▶ **Assignment**: The answer must consist of every line below containing "agent".

▶ **Records supplied**:
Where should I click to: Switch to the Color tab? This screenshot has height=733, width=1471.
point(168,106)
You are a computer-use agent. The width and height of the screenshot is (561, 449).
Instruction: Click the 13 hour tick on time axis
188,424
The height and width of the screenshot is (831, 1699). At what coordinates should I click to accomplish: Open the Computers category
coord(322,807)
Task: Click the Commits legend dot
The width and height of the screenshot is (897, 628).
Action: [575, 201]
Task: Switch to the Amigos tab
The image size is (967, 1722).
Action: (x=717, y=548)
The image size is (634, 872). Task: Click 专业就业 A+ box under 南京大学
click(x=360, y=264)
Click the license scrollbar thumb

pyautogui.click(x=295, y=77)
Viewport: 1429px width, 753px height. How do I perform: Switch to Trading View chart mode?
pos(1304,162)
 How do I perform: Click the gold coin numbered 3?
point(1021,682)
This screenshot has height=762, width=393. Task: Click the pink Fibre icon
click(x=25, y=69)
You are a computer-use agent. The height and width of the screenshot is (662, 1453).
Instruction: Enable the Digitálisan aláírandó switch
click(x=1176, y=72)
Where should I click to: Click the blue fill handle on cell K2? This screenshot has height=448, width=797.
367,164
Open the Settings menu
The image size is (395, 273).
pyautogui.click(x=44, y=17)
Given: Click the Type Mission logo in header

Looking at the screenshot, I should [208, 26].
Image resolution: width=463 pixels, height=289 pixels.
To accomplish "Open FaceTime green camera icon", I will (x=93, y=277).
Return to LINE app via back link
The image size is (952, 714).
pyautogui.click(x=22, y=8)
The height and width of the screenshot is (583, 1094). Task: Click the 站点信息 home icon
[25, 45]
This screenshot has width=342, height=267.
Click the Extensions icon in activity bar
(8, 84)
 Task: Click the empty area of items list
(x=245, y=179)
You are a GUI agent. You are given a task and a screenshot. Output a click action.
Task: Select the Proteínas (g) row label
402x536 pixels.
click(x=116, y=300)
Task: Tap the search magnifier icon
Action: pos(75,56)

▶ **Task answer**:
You are a computer-use agent. The width and height of the screenshot is (561, 449).
You are a computer-use agent. The height and width of the screenshot is (662, 1453).
You are a GUI agent. You are given a task and a screenshot. Output a click action.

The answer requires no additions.